CARTA ABIERTA Nº 1 A ENRIQUE ANDRÉS RUIZ.


Buenas tardes, Andrés,


Las tierras que contemplo desde mi monasterio no son las tierras sorianas que me parece que tu amas por encima de otras. Entiendo que así sea.


Las que tengo frente a mí, en este atardecer brillante de este mes de abril, son también las yo más amo. Cada uno a su tierra, como a su lema, como a su verso.


Frente a mí, los campos verdes de cereal empujando hacia arriba, sorteados por amarillas extensiones de colza y los árboles que empujan las hojas verdes de sus copas hacia arriba, hacia el sol que les da la vida.


Te preguntarás, ¿y todo esto para qué?. Sencillamente, para ir soltando la mano, antes de acometer la tarea de enviarte estas letras para decirte que por primera vez, he tocado tu poesía. 


Estaba leyendo, por recomendación de mi librero, tu novela “Los montes antiguos”, pero la llamada de la poesía es más fuerte en mí y he pasado de género a género, con el mismo autor.


He comenzado por “Con los vencejos”.


Como viene al caso, te lo comento: a mí no me gustan los poemas largos. Debe ser porque soy perezoso y mi capacidad de retención no aguanta muchas líneas. Soy más de poemas cortos, concentrados. Te digo esto para que sepas algo de mí y porque al pasar las hojas de tu poemario me he encontrado con muchos poemas largos.


Por eso, la primera impresión de tu poemario es que está cuajado de esos poemas largos, en los que con tu ritmo, parece que quieres contar una historia completa, algo más allá del instante y de la emoción, más allá también de la sensación. Me ha dado la impresión de que no querías dejar puertas abiertas a la duda, a los silencios. Así, en cada poema, un principio, un caminar y un final, no necesariamente brusco ni definitivo.


En cada uno de esos poemas he visto un territorio, con sus lindes, con sus colores y la historia que quieres contar.


También tengo que decirte que, sin utilizar un lenguaje extraño ni rebuscado, en ocasiones, después de leer un par de veces, o tres, un poema, me he preguntado de qué estabas hablando, aunque también debo decirte que cuando me pasa eso, siempre lo achaco a la escasez de conocimientos por mi parte.


Si no hubiera leído ya parte de tu novela, no estoy seguro de que hubiera sentido lo que voy a decirte: cuando hablas de aves, no lo haces en un sentido general, ni poético ni abstracto; hablas de los pájaros de tu tierra, de los que ves… y los nombras. Eso hace más creíble tu poesía.


También hay versos más cortos, y también más profundos, y también más herméticos y otros que parecen ejercicios que suenan a canciones del donde y del cuando.


Aunque me resulta difícil desgajar del todo un verso, para memorizarlo, voy a intentar repasar y hacerte llegar alguna impresión de algún verso o poema concreto.

__QUÉ SE NECESITA__. Por favor, anota sin cambiar nada el pasaje de la carta de arriba que va desde "CARTA ABIERTA Nº" hasta "que así sea.", ambos incluidos.

__DATOS PROPORCIONADOS__.
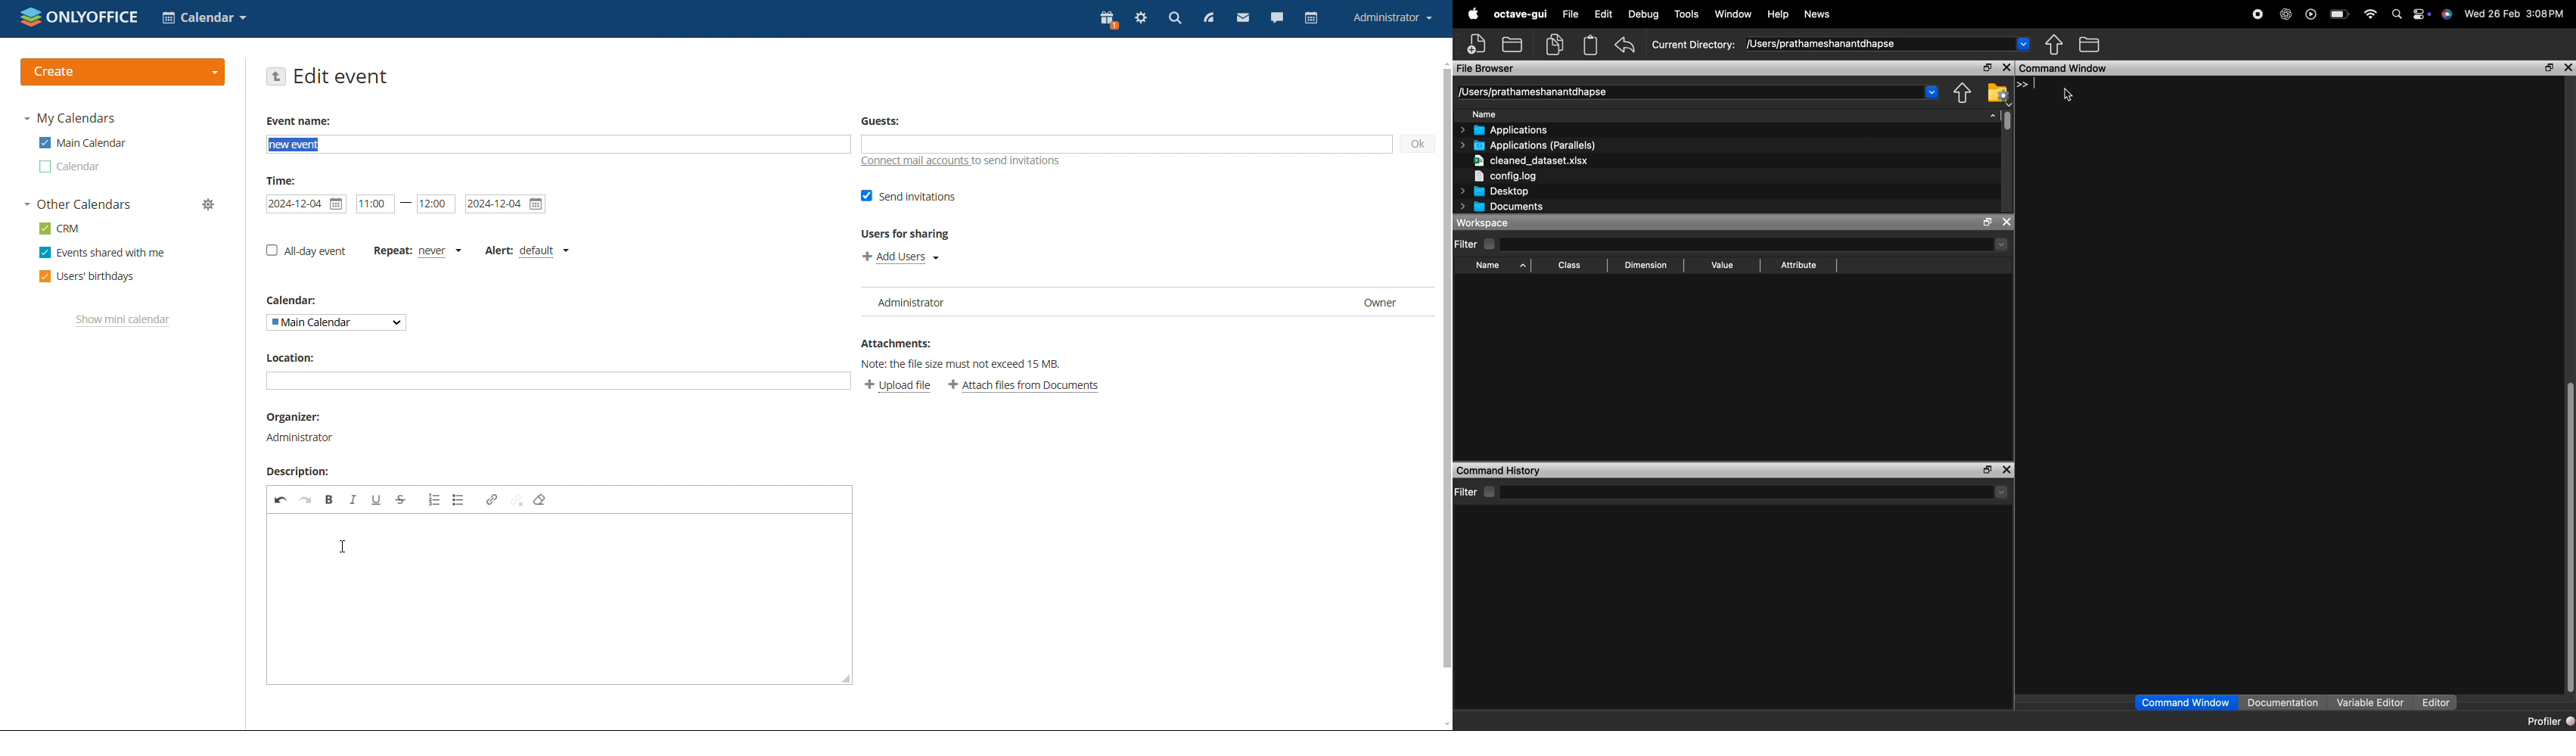  Describe the element at coordinates (301, 120) in the screenshot. I see `Event name:` at that location.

__SOLUCIÓN__.
CARTA ABIERTA Nº 1 A ENRIQUE ANDRÉS RUIZ.


Buenas tardes, Andrés,


Las tierras que contemplo desde mi monasterio no son las tierras sorianas que me parece que tu amas por encima de otras. Entiendo que así sea.